CruftsChampion · 07/03/2019 21:42

he wants to stay together but I don't see how we can. I'm not happy. He just won't listen to anything. He's good with our child but he's just difficult.

OP posts:
CruftsChampion · 07/03/2019 21:44

He also isn't happy if our child wakes in the night. He's a child! if I go into his room my husband will push past me and take over and act like superdad! He then moans he's had to get up and he's working the next day. He has to go the gym every day.
He leaves me to do an hour and a half trip to nursery then work so he can go the gym. the nursery is 5 minutes from his work!

OP posts:
PersonaNonGarter · 07/03/2019 21:45

Well, you won’t. He’ll either leave you (like he left wife 1?) or you and your DC will be unhappy.

Don’t stay. Life is better without. But you could try one more time to see HOW MUCH he wants to stay together. If he won’t change, he clearly isn’t that fussed. So why are you doing all the running to make this work?
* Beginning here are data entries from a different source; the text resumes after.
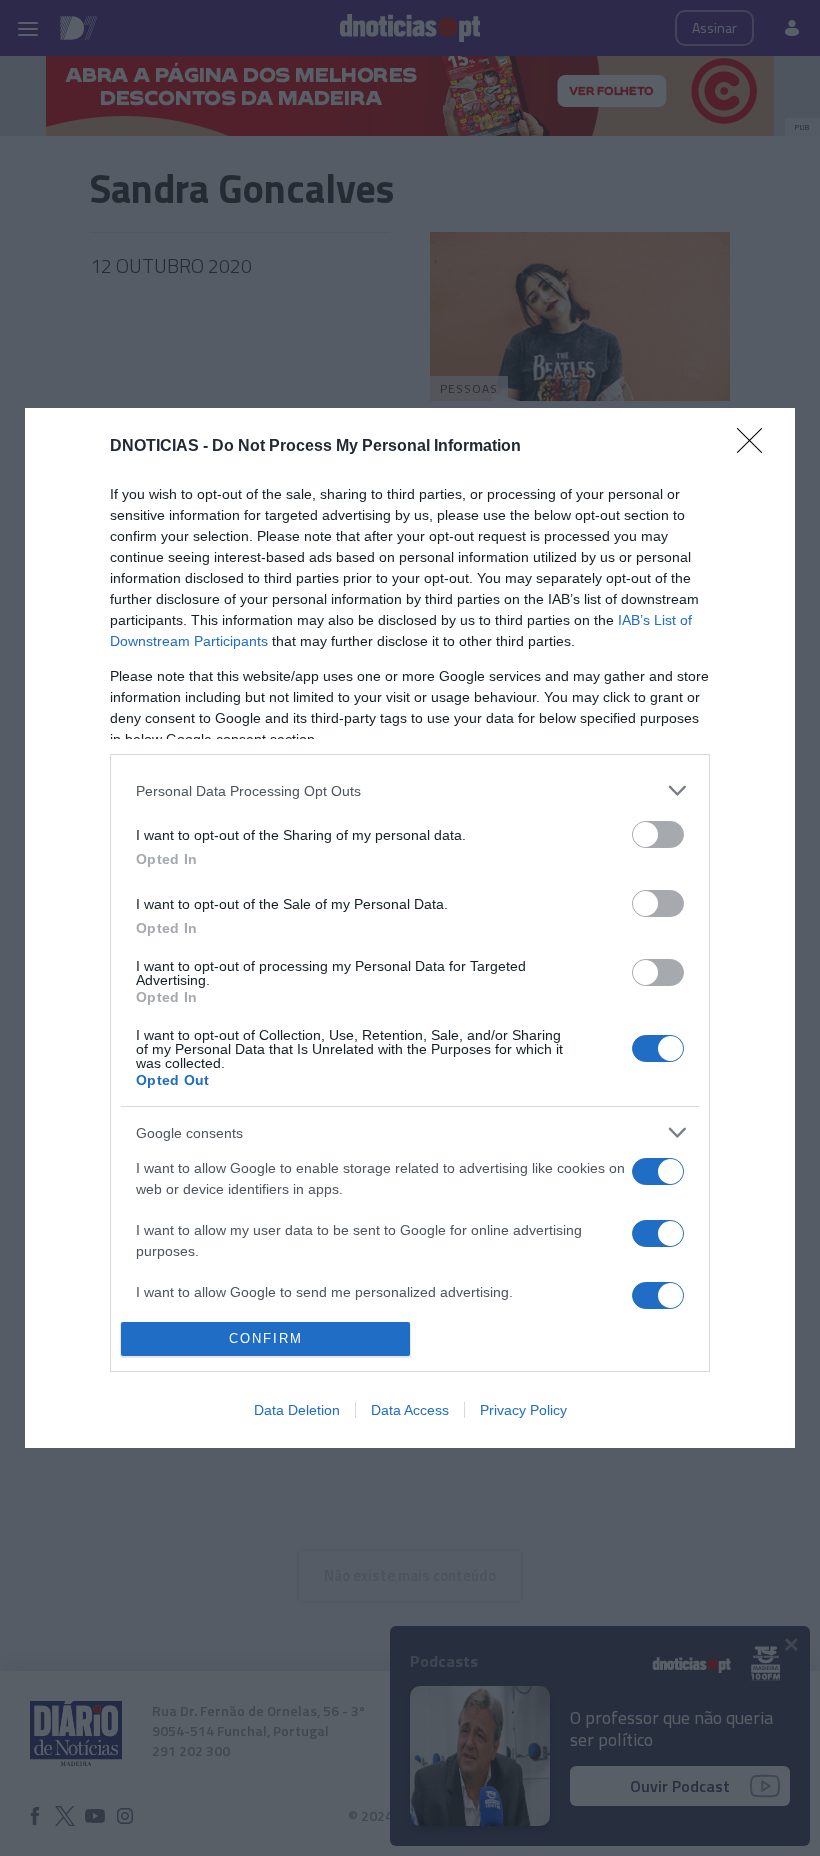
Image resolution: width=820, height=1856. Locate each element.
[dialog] (410, 928)
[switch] (658, 834)
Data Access (410, 1410)
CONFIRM (266, 1338)
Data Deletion (297, 1410)
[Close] (756, 447)
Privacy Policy (523, 1410)
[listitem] (410, 790)
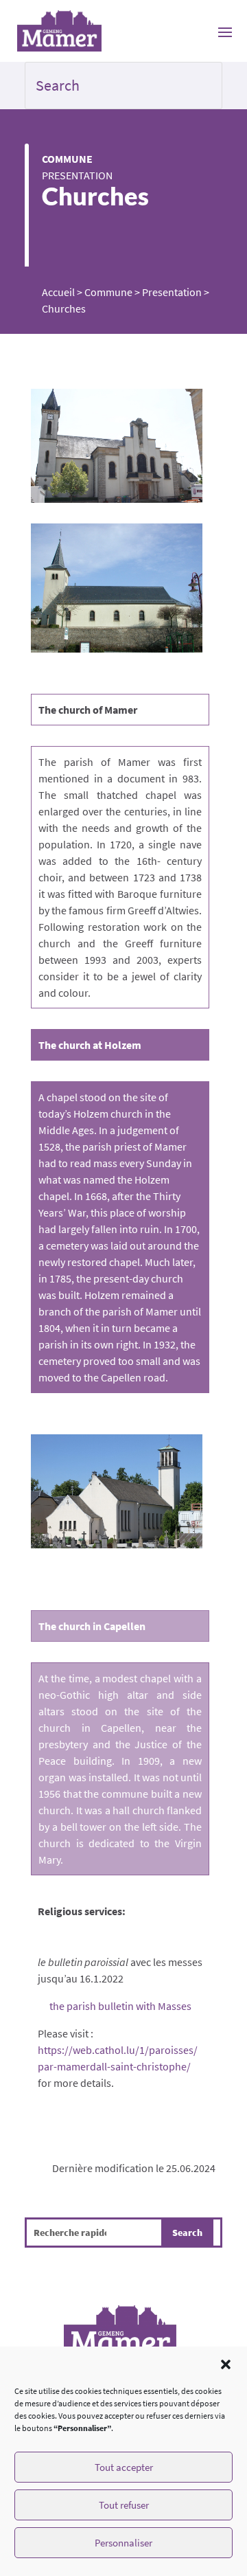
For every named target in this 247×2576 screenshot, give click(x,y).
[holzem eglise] (116, 588)
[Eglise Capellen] (116, 1491)
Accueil (58, 292)
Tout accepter (124, 2467)
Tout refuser (124, 2504)
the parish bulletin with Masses (120, 2006)
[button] (226, 2364)
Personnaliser (123, 2542)
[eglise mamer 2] (116, 446)
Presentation (77, 175)
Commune (67, 159)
CruftsChampion · 07/03/2019 21:47

I'm just resigned to it I can't be arsed. His ex wife found us texting and kicked off and left. we were friends no more until a year later I swear that. Apparently his ex wife was being unfaithful

OP posts:
CruftsChampion · 07/03/2019 22:02

Also if I mention money ie going halves for anything he'll remind me he once put 700 quid in my account while I was on mat leave. fuck off mate

OP posts:
PersonaNonGarter · 07/03/2019 22:03

Well, you and he both know where this is going. He wouldn’t change for her and now he won’t change for you.

CruftsChampion · 07/03/2019 22:05

he's Mr popular too Everyone loves him. I'm actually the more difficult character I guess.

OP posts:
CruftsChampion · 07/03/2019 22:07

I don't want him to have our child alone in a flat etc. He boils water in pans on the from hob not the back! That's common sense! I don't like his driving either.

OP posts:
PersonaNonGarter · 07/03/2019 22:10

You don’t really like him.

CruftsChampion · 07/03/2019 22:12

At the moment no i don't like him

OP posts:
MrsBobDylan · 07/03/2019 22:55

He won't change because how he wants to act is exactly how he's acting right now.

I think you can cross the following off the 'change' list;

  1. Getting a joint account
  2. Equally sharing the financial burden of keeping a home
  3. Dropping half of his gym visits so he can do half of the drop offs
  4. Getting up in the night with his child and not making everyone suffer the next day by whinging

It's not a popular view but I believe people don't change. And I've had 10 years of counselling which while enormously helpful, hasn't changed the person I am one jot.

His fist wife left him because he was a selfish prick and I think you would be well advised to take the same route.

CruftsChampion · 08/03/2019 06:56

It's just too difficult. His dad is the same all me me me. All his family are. I'd rather be single and more skint seriously.
Before we got together i was asleep at a mutual friends house and he was hugging and kissing me without consent. looking bad what a red flag duh.

OP posts:
TowelNumber42 · 08/03/2019 07:08

What do you have to do to break up?

BorsetshireBlew · 08/03/2019 07:13

He told you his wife was unfaithful after she caught the two of you texting? Grin you mug!
Come on love, you only get one life. Don't fall for the sunj costs fallacy.